In einer dieser Annoncen, welche regelmäßig in einer populären naturwissenschaftlichen Wochenschrift erscheint, heißt es:
„Für Rettung von Trunksucht
versendet Anweisung nach 22jähriger approbierter Methode zur sofortigen radikalen Beseitigung, mit, auch ohne Vorwissen zu vollziehen, keine Berufsstörung. Briefen sind 50 Pf. in Briefmarken beizufügen.“

Für jeden Einsichtigen wird es ja klar sein, daß derartige Annoncen auf die Dummen spekulieren, welche bekanntlich nicht alle werden, oder auf die Verzweifelten berechnet sind, welche sich an einen Strohhalm klammern. Nicht, daß ein Mittel gegen die Trunksucht nicht existierte, es giebt ein solches, wie wir gleich sehen werden, nur besteht es nicht in irgend einem Medikament.

Die Geheimmittel gegen die Trunksucht sind entweder ziemlich indifferente chemische oder pflanzliche Stoffe, wie das Enzianpulver des oben erwähnten Retzlaff (ein Bittermittel, welches etwas auf den Appetit wirkt), oder sie haben die Eigenschaft, Ekel (resp. Brechen) zu erregen, wodurch dem Trinker der Alkohol gleichsam verekelt werden soll (Ekelkuren).

Solche Heilmethoden beruhen auf einer Vorstellung, deren Hinfälligkeit sich bei einigem Ueberlegen von selbst ergiebt. Denn wie sollte es wohl ein Medikament geben, welches die Natur eines Menschen so tief veränderte, daß derselbe von nun an einen dauernden Abscheu vor einer ganz bestimmten Substanz empfinden sollte?

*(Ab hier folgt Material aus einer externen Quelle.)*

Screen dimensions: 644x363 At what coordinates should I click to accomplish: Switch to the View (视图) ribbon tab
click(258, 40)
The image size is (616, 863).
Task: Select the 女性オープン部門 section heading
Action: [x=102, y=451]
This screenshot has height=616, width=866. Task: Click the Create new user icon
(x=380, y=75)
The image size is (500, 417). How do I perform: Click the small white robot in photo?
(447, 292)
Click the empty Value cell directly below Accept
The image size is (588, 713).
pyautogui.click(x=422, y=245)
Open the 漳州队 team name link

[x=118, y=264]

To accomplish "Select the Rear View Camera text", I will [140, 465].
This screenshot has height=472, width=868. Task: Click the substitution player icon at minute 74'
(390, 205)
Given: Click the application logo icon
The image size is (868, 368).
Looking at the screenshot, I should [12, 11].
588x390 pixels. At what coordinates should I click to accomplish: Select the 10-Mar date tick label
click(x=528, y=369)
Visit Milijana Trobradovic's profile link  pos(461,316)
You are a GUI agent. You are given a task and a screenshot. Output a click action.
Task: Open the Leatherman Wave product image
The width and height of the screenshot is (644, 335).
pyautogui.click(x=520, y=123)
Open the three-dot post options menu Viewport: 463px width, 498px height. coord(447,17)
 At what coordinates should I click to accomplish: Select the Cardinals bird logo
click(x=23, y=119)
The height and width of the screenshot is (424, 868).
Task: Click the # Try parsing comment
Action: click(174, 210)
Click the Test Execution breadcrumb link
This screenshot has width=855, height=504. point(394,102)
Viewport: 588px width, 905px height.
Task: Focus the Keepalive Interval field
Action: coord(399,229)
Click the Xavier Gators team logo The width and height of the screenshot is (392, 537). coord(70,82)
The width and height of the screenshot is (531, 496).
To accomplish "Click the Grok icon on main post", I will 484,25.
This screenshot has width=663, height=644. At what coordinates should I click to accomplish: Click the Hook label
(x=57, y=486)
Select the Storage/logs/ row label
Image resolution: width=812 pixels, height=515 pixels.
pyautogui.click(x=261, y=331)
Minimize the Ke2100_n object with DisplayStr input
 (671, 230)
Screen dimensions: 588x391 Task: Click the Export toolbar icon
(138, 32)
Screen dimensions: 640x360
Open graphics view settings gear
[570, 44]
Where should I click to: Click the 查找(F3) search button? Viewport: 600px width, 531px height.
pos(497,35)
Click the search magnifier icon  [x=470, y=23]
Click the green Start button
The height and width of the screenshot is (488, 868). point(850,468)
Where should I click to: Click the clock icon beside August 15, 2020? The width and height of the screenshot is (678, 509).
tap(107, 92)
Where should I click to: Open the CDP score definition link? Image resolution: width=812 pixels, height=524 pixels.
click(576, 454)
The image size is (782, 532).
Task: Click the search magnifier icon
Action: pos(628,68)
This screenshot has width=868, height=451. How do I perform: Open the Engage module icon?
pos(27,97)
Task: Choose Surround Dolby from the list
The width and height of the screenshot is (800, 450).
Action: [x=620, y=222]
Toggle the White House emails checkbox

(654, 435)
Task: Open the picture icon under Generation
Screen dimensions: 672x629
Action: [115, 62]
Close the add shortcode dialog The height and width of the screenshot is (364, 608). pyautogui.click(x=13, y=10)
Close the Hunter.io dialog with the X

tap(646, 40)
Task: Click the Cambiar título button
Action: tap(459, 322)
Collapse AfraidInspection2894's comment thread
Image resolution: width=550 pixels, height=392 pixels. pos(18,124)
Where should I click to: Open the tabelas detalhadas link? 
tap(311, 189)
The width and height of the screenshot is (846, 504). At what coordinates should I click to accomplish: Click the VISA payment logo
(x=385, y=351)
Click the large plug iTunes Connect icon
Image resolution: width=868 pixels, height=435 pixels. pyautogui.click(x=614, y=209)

Ueberhaupt, wer da glaubt oder verspricht, daß irgend ein Medikament die Trunksucht heilen soll, hat von dem Wesen der Trunksucht keine Ahnung. Er stellt sich die Trunksucht etwa als einen Fremdkörper vor, als einen bösen Geist oder als einen Krankheitsstoff, welcher in den Körper hineingefahren ist und nun durch das Medikament, mit welchem sich der Krankheitsstoff nicht verträgt, hinausgetrieben werden soll.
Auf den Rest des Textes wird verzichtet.